No matter the state that is analyzing the possibilities in wind, the definition of success for each is to add sustainable employment (with good pay), diversify the economic base and add useful educational or intellectual capital to support the state. It is constructive economic development analysis.
So other states are promoting the idea. But, it is a sizable industry. Global Wind Turbine Supply Chain Valued At $540 Billion Over Next Decade, was one headline last month.
“The Answer Is…” yeah, you know
Wind is a growing electric generation resource since it is carbon-free. And free except for parts, siting, operations, maintenance and taxes. ECC understands, fuel is typically a major part of electricity costs. Not the case with wind. Still there are costs of various kinds as with any energy source.
The Southeast is a good place to tap wind resources, says the Southeast Wind Coalition. “According to the National Renewable Energy Lab (NREL), Virginia, North Carolina, South Carolina, and Georgia have 82% of the East Coast resource in shallow water and more than 12 miles offshore and 45% of the total East Coast offshore wind resource. … There are some distinct resource quality advantages in the Southeast. For example, the proximity of the warm water Gulf Stream to the coast, especially off of North Carolina, creates a highly energetic microclimate with higher wind speeds.”
The Coalition says that an extended shallow offshore shelf helps: “Finally, since the continental shelf in the Southeast is much more gently sloped, it is possible to get further offshore and still stay in shallow water when compared to regions to the north, which significantly improves the resource quality at a given water depth.”
Wind is ready for “lift-off” according to energy news source Axios. It notes, “What’s happening: A huge energy conference here in the nation’s oil-and-gas capital offers a window into what’s prompting giant energy companies to plan multibillion dollar investments. It’s a story of…
- Atlantic Coast states moving ahead with zero-emissions power procurement policies.
- Oil-and-gas majors expanding their low-carbon power portfolios.
- Technology evolution and falling costs.”
In the Carolinas we have the energy expertise to tap into wind. Recently Recharge News, an energy magazine, listed to the top wind projects in the nation. Duke Energy was named in two of the top ten spots:
#2 – 912MW Los Vientos (Texas)
Owned by Duke Energy. Duke’s Los Vientos complex was something of a marathon – spanning five phases and more than 400 turbines installed between 2012 and 2016. While it’s yet another monster project in the Lone Star State, it’s unique on this list in being located far from the west Texas market.
Instead, it’s part of a more recent development push that has targeted southern Texas, a region that benefits from winds whipping in off the Gulf during peak hours for electricity demand – in contrast to west Texas, where much of the wind generation comes at night.

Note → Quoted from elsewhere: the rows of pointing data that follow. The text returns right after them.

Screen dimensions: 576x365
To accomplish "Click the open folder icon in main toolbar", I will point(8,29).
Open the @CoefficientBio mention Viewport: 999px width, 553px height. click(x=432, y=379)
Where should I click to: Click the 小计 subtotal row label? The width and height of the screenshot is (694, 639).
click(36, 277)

The project uses a mixture of Vestas, Siemens and Mitsubishi turbines.
#10 – 593MW Sweetwater (Texas)
Owned by Duke Energy and Leeward Renewable Energy. Sweetwater is an important piece of history for the market. As the oldest project on this list, Sweetwater’s first 37.5MW phase was completed in 2003 – just as the US market was really starting to stretch its legs.

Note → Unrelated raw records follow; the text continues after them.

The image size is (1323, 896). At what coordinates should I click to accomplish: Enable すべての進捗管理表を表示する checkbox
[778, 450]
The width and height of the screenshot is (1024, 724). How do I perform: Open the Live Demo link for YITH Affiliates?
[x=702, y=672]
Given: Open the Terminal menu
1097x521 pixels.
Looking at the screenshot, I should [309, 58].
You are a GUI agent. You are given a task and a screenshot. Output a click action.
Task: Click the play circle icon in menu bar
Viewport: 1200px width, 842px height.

It was expanded aggressively over the next few years using a mix of GE, Siemens and Mitsubishi machines. Sweetwater helped pave the way for a wind boom in this part of central Texas between Midland and Abilene – a boom that still reverberates in the market today. Utility Duke Energy acquired a stake in 2008 when it bought developer Catamount Energy, as part of an aggressive push into the wind business.

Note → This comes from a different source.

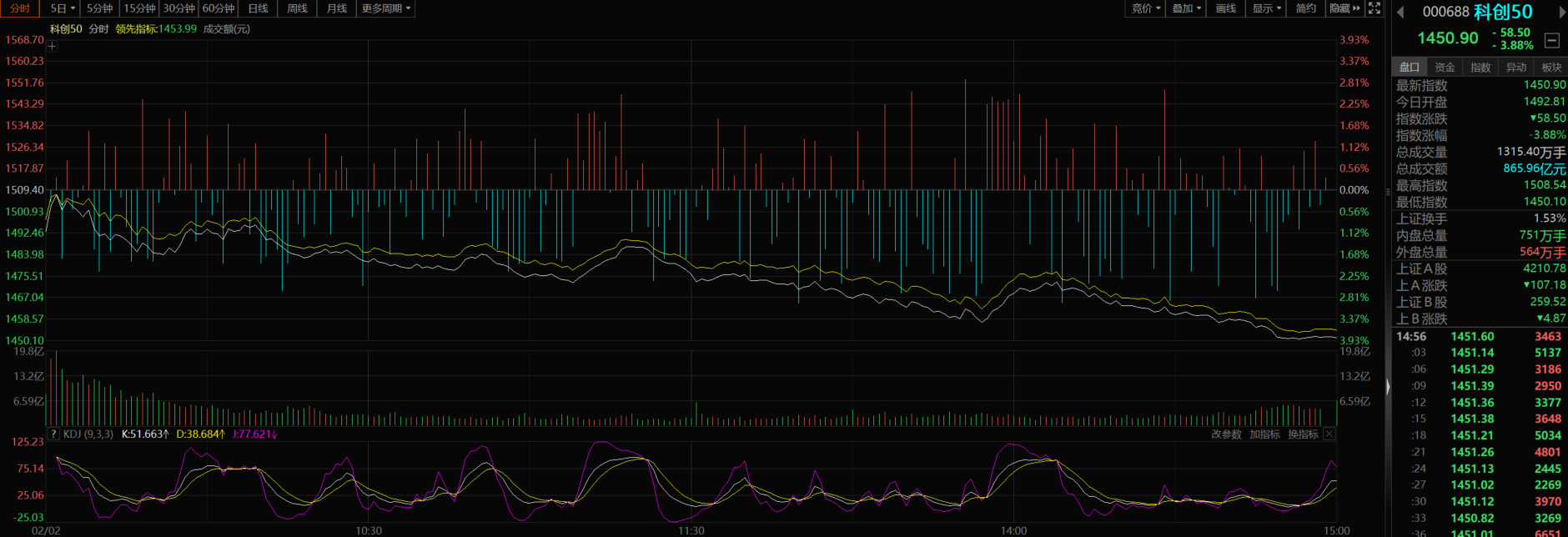Switch to 简约 simplified view
Viewport: 1568px width, 537px height.
(1305, 8)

The wind power business is attracting company names far beyond electric utilities, even though the familiar Duke Energy brand growing its wind business. Shell won an offshore Massachusetts bid — after all, oil companies know about shallow and deep sea work. Then there are partnerships and entrepreneurs getting into the business.
There’s no lack of choices or possible combinations in what is a big energy possibility. We’ll see what North Carolina’s study recommends as a path forward.